:: What you need to do ::
The answer must consist only of the lines from the line with "Image resolution: width=229, height=2576." to the line with "Femme (148, 84)", both included, exactly as they stand below.

[[ Exercise materials, beginning ]]

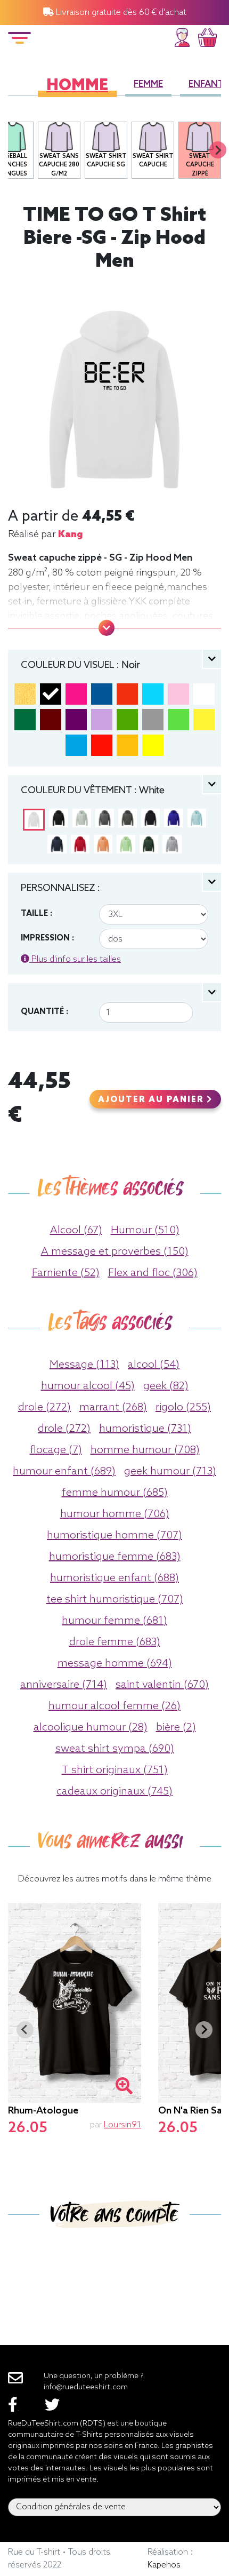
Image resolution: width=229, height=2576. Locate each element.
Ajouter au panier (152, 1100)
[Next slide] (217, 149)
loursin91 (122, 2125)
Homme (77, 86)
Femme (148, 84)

[[ Exercise materials, end ]]
[[ Exercise materials, beginning ]]

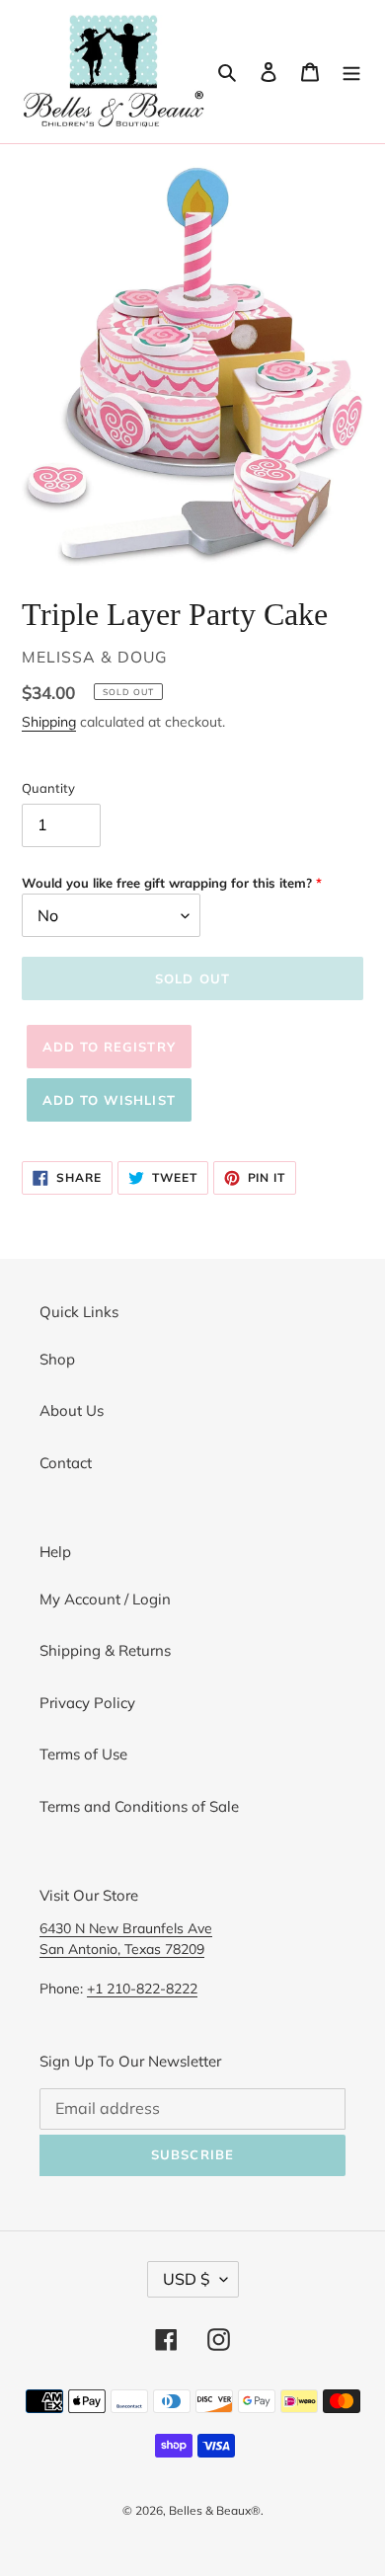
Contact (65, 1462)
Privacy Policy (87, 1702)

[[ Exercise materials, end ]]
[[ Exercise materials, beginning ]]

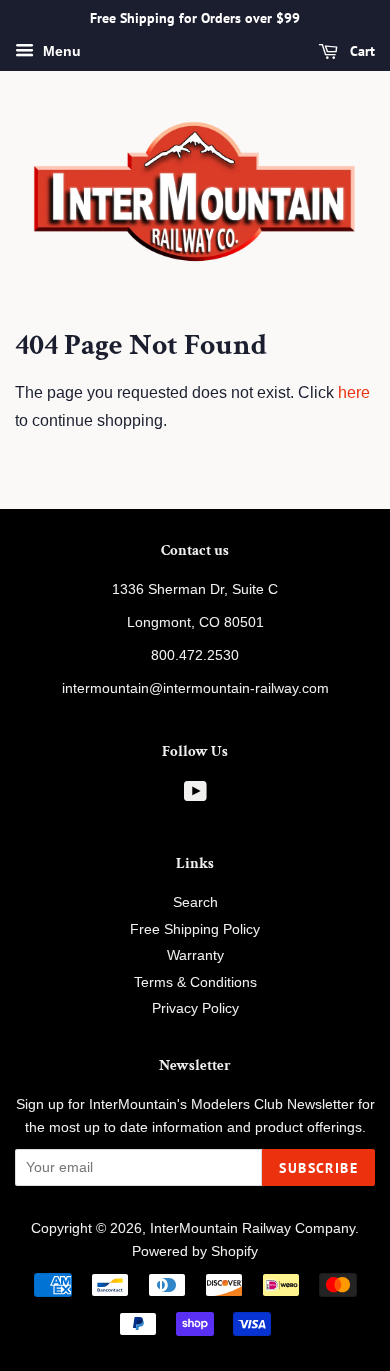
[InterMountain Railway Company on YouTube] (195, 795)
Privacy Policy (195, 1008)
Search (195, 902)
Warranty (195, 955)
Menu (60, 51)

[[ Exercise materials, end ]]

:: Expected answer ::
Image resolution: width=229, height=2576. Locate each element.
Ajouter au panier (152, 1100)
[Next slide] (217, 149)
loursin91 (122, 2125)
Homme (77, 86)
Femme (148, 84)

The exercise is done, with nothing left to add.